═══ RECORDS SUPPLIED

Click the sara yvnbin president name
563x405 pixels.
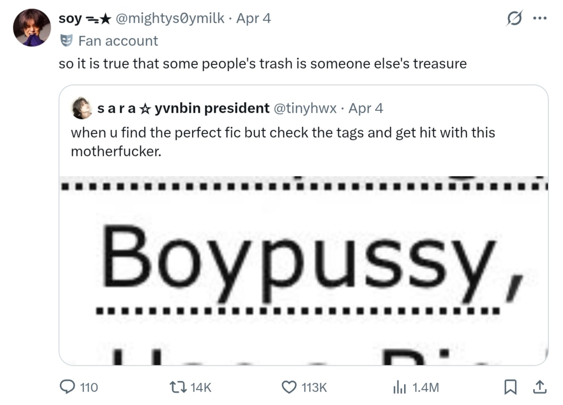(x=183, y=108)
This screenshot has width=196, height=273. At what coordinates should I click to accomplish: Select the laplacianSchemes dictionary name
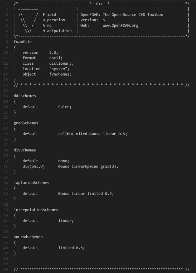32,183
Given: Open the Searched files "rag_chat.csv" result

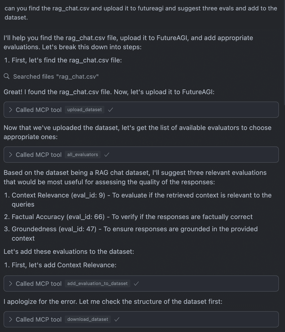Looking at the screenshot, I should pyautogui.click(x=56, y=76).
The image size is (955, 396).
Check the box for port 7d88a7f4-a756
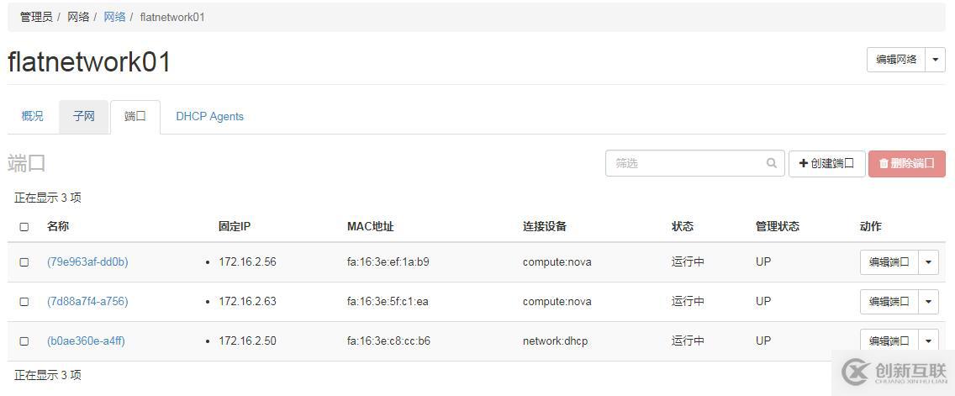click(x=24, y=302)
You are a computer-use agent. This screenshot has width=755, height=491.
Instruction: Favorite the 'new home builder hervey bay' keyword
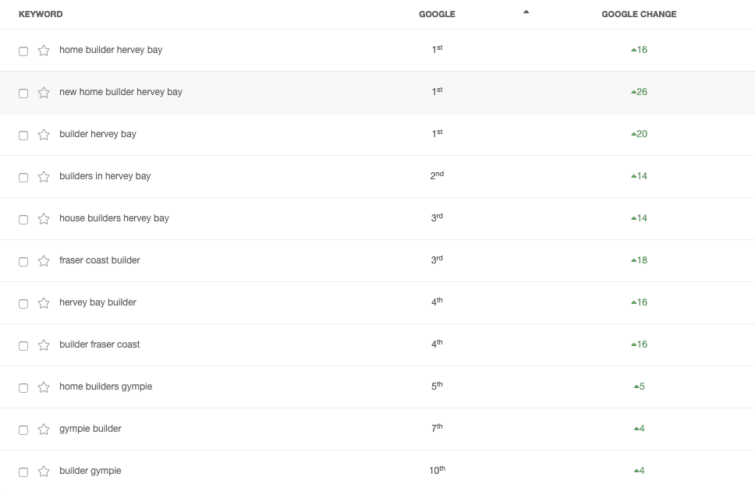click(x=44, y=93)
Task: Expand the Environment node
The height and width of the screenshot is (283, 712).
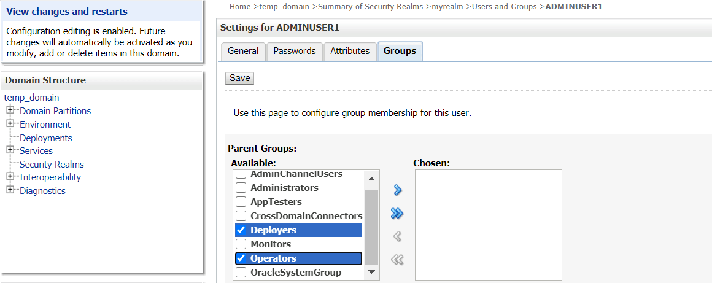Action: pos(10,123)
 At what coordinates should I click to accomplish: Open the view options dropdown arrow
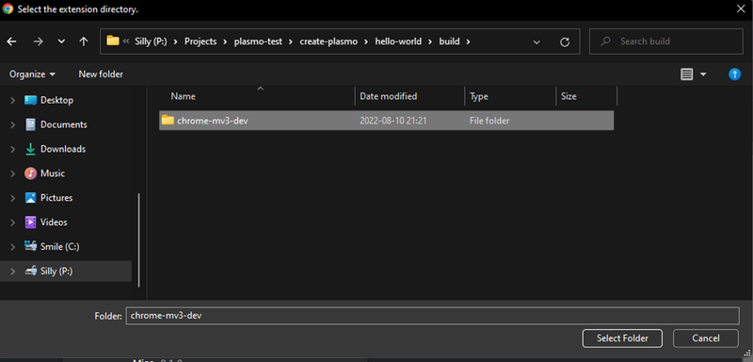tap(703, 74)
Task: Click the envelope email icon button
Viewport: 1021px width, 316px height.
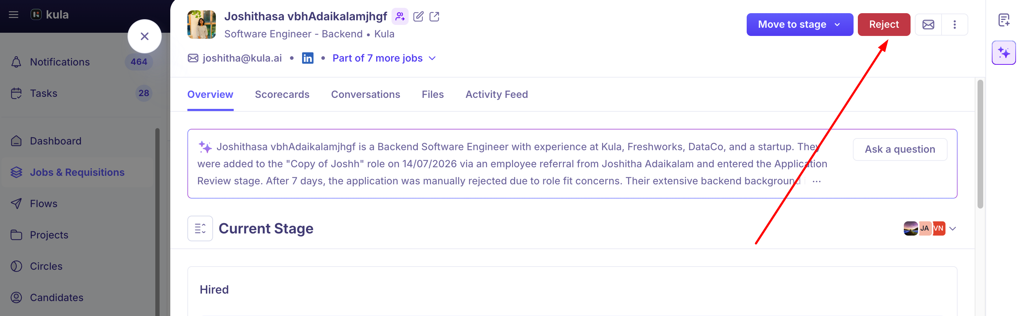Action: click(x=928, y=25)
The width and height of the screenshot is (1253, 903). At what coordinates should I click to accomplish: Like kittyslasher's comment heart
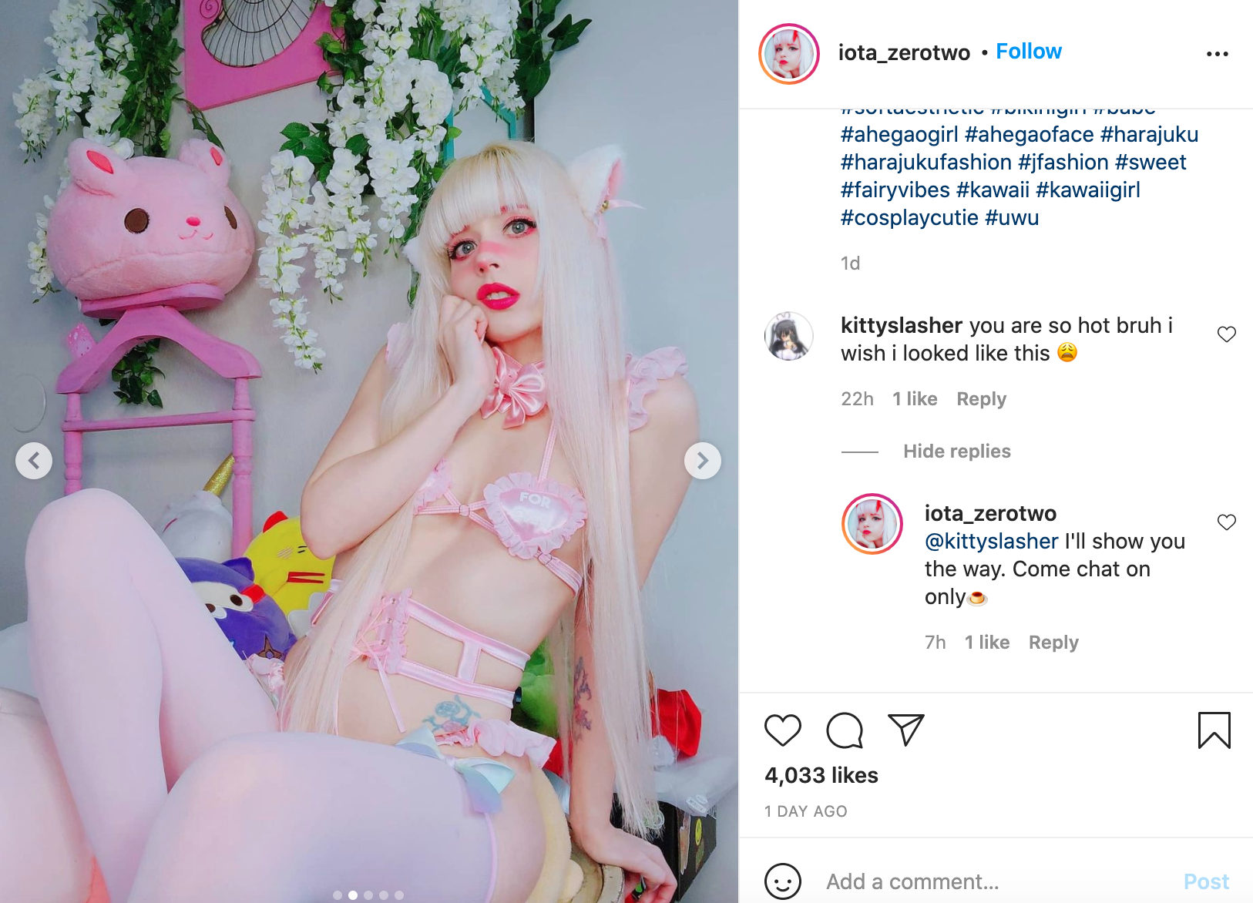point(1227,334)
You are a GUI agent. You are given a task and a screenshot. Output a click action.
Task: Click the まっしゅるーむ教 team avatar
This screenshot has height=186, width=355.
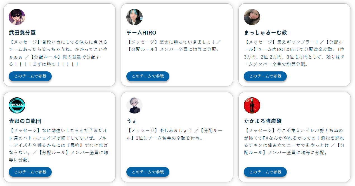click(252, 17)
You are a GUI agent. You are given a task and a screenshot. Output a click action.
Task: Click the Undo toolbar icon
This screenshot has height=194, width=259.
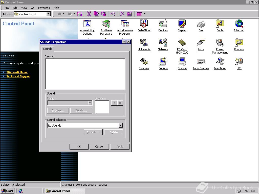[113, 14]
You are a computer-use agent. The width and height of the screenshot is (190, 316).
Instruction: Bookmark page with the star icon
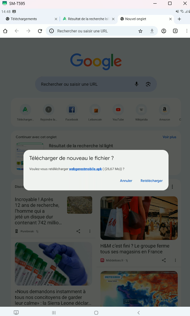tap(140, 31)
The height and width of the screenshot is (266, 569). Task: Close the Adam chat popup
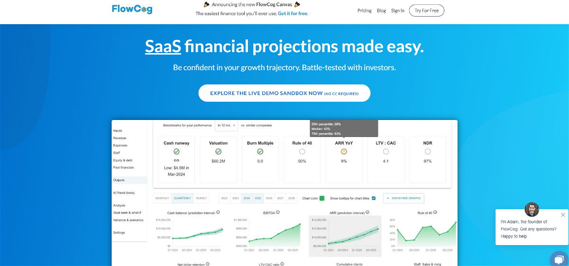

══════

• _GOAL_:
Please rewrite every line of the material above as a Markdown table with the columns Row and Line, numbering the rows and skipping blank lines. Leave the pictures out of your answer.

• _EXPECTED ANSWER_:
| Row | Line |
|---|---|
| 1 | Click the sara yvnbin president name |
| 2 | 563x405 pixels. |
| 3 | (x=183, y=108) |
| 4 | This screenshot has width=196, height=273. At what coordinates should I click to accomplish: Select the laplacianSchemes dictionary name |
| 5 | 32,183 |
| 6 | Given: Open the Searched files "rag_chat.csv" result |
| 7 | Looking at the screenshot, I should pyautogui.click(x=56, y=76). |
| 8 | The image size is (955, 396). |
| 9 | Check the box for port 7d88a7f4-a756 |
| 10 | click(x=24, y=302) |
| 11 | You are a computer-use agent. This screenshot has width=755, height=491. |
| 12 | Instruction: Favorite the 'new home builder hervey bay' keyword |
| 13 | click(x=44, y=93) |
| 14 | Task: Expand the Environment node |
| 15 | The height and width of the screenshot is (283, 712). |
| 16 | Action: pos(10,123) |
| 17 |  At what coordinates should I click to accomplish: Open the view options dropdown arrow |
| 18 | tap(703, 74) |
| 19 | Task: Click the envelope email icon button |
| 20 | Viewport: 1021px width, 316px height. |
| 21 | Action: click(x=928, y=25) |
| 22 | The width and height of the screenshot is (1253, 903). At what coordinates should I click to accomplish: Like kittyslasher's comment heart |
| 23 | point(1227,334) |
| 24 | You are a GUI agent. You are given a task and a screenshot. Output a click action. |
| 25 | Task: Click the まっしゅるーむ教 team avatar |
| 26 | This screenshot has height=186, width=355. |
| 27 | click(252, 17) |
| 28 | You are a GUI agent. You are given a task and a screenshot. Output a click action. |
| 29 | Task: Click the Undo toolbar icon |
| 30 | This screenshot has height=194, width=259. |
| 31 | [113, 14] |
| 32 | You are a computer-use agent. The width and height of the screenshot is (190, 316). |
| 33 | Instruction: Bookmark page with the star icon |
| 34 | tap(140, 31) |
| 35 | The height and width of the screenshot is (266, 569). Task: Close the Adam chat popup |